Taxi driver Ho Chun-ming, 40, said he and Kang had attempted to overpower the gunman while the female hostage tried to get out from the back seat of the car.

Speaking to the Post from his Kowloon Bay home, Mr Ho said the suspect had fired two shots at police from the left side of the taxi.

No one inside the vehicle seemed to be hurt. As Kang then tried to grab the pistol a policeman opened the rear right door and fired, he said.

'I saw in my rear-vision mirror that the Korean was struggling with the gunman. I turned around and tried to help him hold down the gun. I called out for the police to help,' said Mr Ho.
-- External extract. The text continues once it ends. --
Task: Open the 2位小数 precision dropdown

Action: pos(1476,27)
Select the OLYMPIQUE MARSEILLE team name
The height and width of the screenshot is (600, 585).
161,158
'An officer opened the right side back door and fired one shot immediately. I thought someone had been hit. I saw an injured person not moving, so I opened my door and fled.' Mr Ho said it was too dark to see who was shot as the gunman and Kang were holding each other.

He said he heard more shots later.

Legislative Councillor Emily Lau Wai-hing said allegations that the police had bungled the attempt to free the hostages had to be investigated by a judicial inquiry.

A Chinese-made 7.62 mm calibre pistol loaded with three rounds of ammunition and a police .38 revolver with five rounds in the chamber were seized after the Shum Wan Road shootout. Police also found five 7.62 mm calibre rounds in Cheung's belt, a Chinese-made holster and a whistle on a green lanyard.

Constable Au Cheuk-yan, 35, was shot twice in the back at close range. He escaped serious injuries as he was wearing a bulletproof vest.

'I don't know how many people were in the taxi. At first, I saw three, but later two. I was shot and fell down. When I got up, I saw only one person,' Constable Au said in hospital.

'I fired at the gunman when I was sure no other people were around,' he said.

Senior Inspector Cheung Chiu-ping, who is in his 30s, was shot in the left shoulder and Constable Leung Kam-hung, 20, was grazed on the head.

Constable Leung said he had tried to take the gun from the suspect believing he was dead.

'He opened his eyes and pointed his gun at me when I got close to him. I stepped back and hit the taxi door. I fired a shot at his neck,' he said.

All three officers were in satisfactory condition.

The Aberdeen shooting occurred at about 12.45 am when police intercepted the hijacked taxi in Shum Wan Road near Shum Wan Pier Drive.

Police fired 13 shots of which four hit Cheung, a local resident convicted of possession of an offensive weapon and wounding in 1990 and 1992 respectively.

Cheung was released from Pik Uk Prison near Sai Kung at the end of March, after serving a shortened four-year sentence due to good conduct.

Cheung escaped from Tsim Sha Tsui on Thursday night after firing two shots at police who tried to stop him for pistol-whipping a girl near Kowloon Public Pier at about 11.10.

Yau Tsim police assistant district commander, crime, Superintendent Kevin Laurie, said three girls were sitting on the railing of the promenade when they were teased by Cheung.

Cheung became agitated when he was told to shut up by one of the girls at about 11.10 pm.

'He then walked up to the girl and told her to jump into the water. He took out a pistol and whipped the 21-year-old woman in the head when she refused,' Superintendent Laurie said.

A party of five plain-clothes officers on anti-crime patrols along the waterfront approached him when they saw the victim lying on the ground.

The officers split into two groups to chase Cheung who was running towards Canton Road.

They chased him to the junction of Canton and Peking roads where he turned and fired two shots which did not hit anybody. Police returned one shot but missed.

Hong Kong Island Senior Superintendent (Crime) Trevor Oakes said it was possible Cheung had slipped into the MTR and crossed to Central where he attacked a senior police constable in Ice House Street at 11.40 pm.

He took the officer's revolver, a speed-loader containing six rounds and a beat radio.

Kang was about to board a taxi in Ice House Street after work when Cheung hijacked the vehicle to Aberdeen.

Also abducted was an 18-year-old girl who was walking with her boyfriend.

Police positioned two taxis to block Shum Wan Road in a bid to intercept the taxi which was speeding towards a dead-end road leading to Ocean Park.

Shooting erupted after the suspect realised he was heading into an ambush by heavily armed officers.

The girl escaped unhurt and Mr Ho sustained a sprained ankle.